Plus de rien

Ce n’est pas évident le moment que nous vivons aujourd’hui. J’entend par là le moment historique, les conditions de vie dans ce moment.

En Europe nous avons connu dans la dernière décennie une processus de délocalisation en Chine et dans les pays de l’est, où les gens ne connaissent même pas le significat des mots “droits de l’homme”, et où les entreprises n’ont pas besoin de se préoccuper pour les conditions de sécurité, d’hygiène, de repos journalier, hebdomadaire ou annuel de ses employés. Ce sont des pays où les gens vivent sous le joug de l’oppression politique et toute manifestation de masse fait objet d’une répression plus ou moins sanglante.

Les entreprises de production européennes ont trouvé là bas, un terrain fertile pour baisser largement les coûts de main d’œuvre et des matières premières, en augmentant ainsi ses revenus et ses chiffres d’affaires de façon importante.

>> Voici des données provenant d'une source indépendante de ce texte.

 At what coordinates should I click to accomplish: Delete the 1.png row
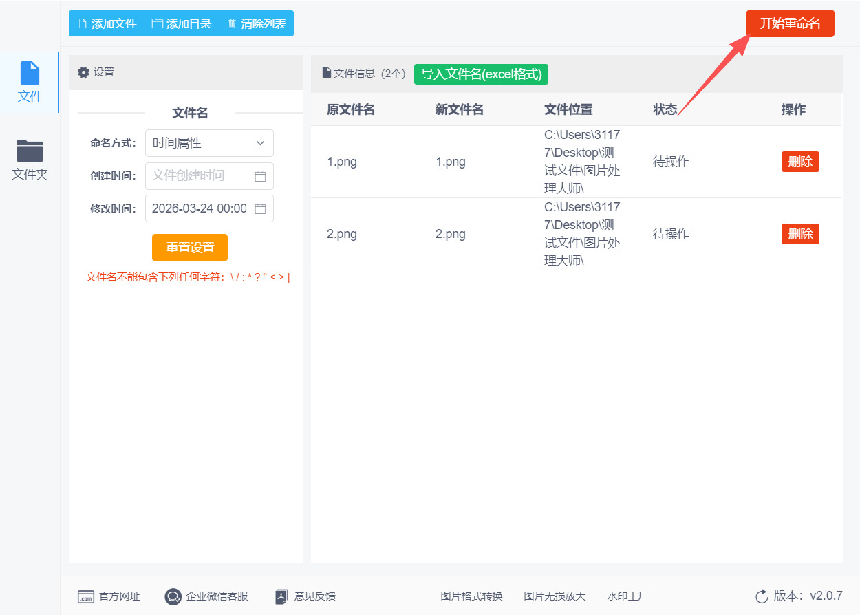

C’est dans les mêmes années qu’en Europe on assiste à l’élimination de la classe ouvrière européenne, déjà trop coûteuse pour les entreprises. En effet, cette classe de travailleurs avait très bien compris quel était l’enjeu de l’économie, elle était informée des revenus des patrons et du marge gagné par l’entreprise avec chaque heure de travail accompli. Cette classe avait compris qu’une nouvelle et plus équilibrée distribution de la richesse était essentielle à la survie de ses enfants, mais aussi à la possibilité que ses enfants eussent d’obtenir une promotion sociale, c’est-à-dire, d’aller à l’université, d’avoir des meilleures conditions de vie, de rémunération et de travail que eux.

Ces travailleurs ont ainsi organisé sa revendication d’une amélioration des conditions de vie, en pensant pas seulement en eux-mêmes mais surtout dans les générations suivantes. Pourtant, ils avaient pas pris en compte la possibilité de la délocalisation.

L’Europe post-industrielle est ainsi devenue un espace économique virtuel: la virtualité de la finance et des services se constituant comme le terrain économique par excellence. Dans cette virtualité voici Nous que faisons l’entrée triomphale, avec le ventre plein, bien habillés, avec nos diplômes et nos compétences linguistiques obtenues grâce aux programmes Erasmus financés par la CE. Mais quoi? nous ne sommes que la nouvelle classe ouvrière déguisée! Sauf que nous nous trouvons à recommencer tout du début, la scène ayant changée mais pas le directeur. Nous nous trouvons à devoir comprendre d’abord, quel est notre rôle dans cet enjeu mondial et en deuxième lieu, à saisir l’impact des changements législatifs sur nos vies et sur celles des générations futures. Ce n’est pas une tâche facile, surtout si nous sommes toujours convaincus de vivre dans le meilleur des mondes possibles…

Et voici le rêve de nos parents brisé. Et voici le rêve de Staline réalisé:

Un continent en continuité territorial homologué sous la même culture de consommation qui achette dans des grands magasin des habillements-uniformes, qui ont tous le même revenu, le même pouvoir d’achat, où les gens sont envahis par les mêmes messages publicitaires, les mêmes programmes de TV, les mêmes problématiques éthiques et pratiques. Une masse unie par deux peurs fondamentales qui gouvernent la vie et l’activité des personnes: le terrorisme et le chômage.

L’aliénation à laquelle nous sommes arrivés, n’avait jamais connu une telle sommet. Au même temps que nous nous croyons libres comme jamais, un ennemi invisible et pourtant envisagé comme réel nous force à maintenir la tête baisse et les mains croisées à l’arrière. Jusqu’à quand pourrons-nous tolérer cette humiliation?

En effet, nous sommes libres de choisir… d’acheter chez Zara ou chez Benetton;

nous sommes libres de voyager en Europe… mais n’oublions pas qu’une chose c’est faire tourisme et une autre, bien différente, c’est vouloir changer pays de résidence, les difficultés et les obstacles burocratiques étant très démotivants;

nous sommes libres de nous exprimer… tant que nous n’avons pas accès aux moyens de communication de masse (sinon demandez-le à M. Guillaume Dasquié).

Voilà que le capitalisme a compris que finalement le stalinisme n’était pas si mauvais que ça… tout est melangé, tout est distorsioné, tout est manipulé, tout est accepté avec soumission. Aucun espace au sain doute, au sain scepticisme et la préoccupation pour les générations futures est tombée dans l’oubli… On arrive plus à distinguer le vrai du faux, l’important de l’insignifiant, la liberté de la prison, l’ami de l’ennemi… et le mot de passe est partout l’hypocrisie.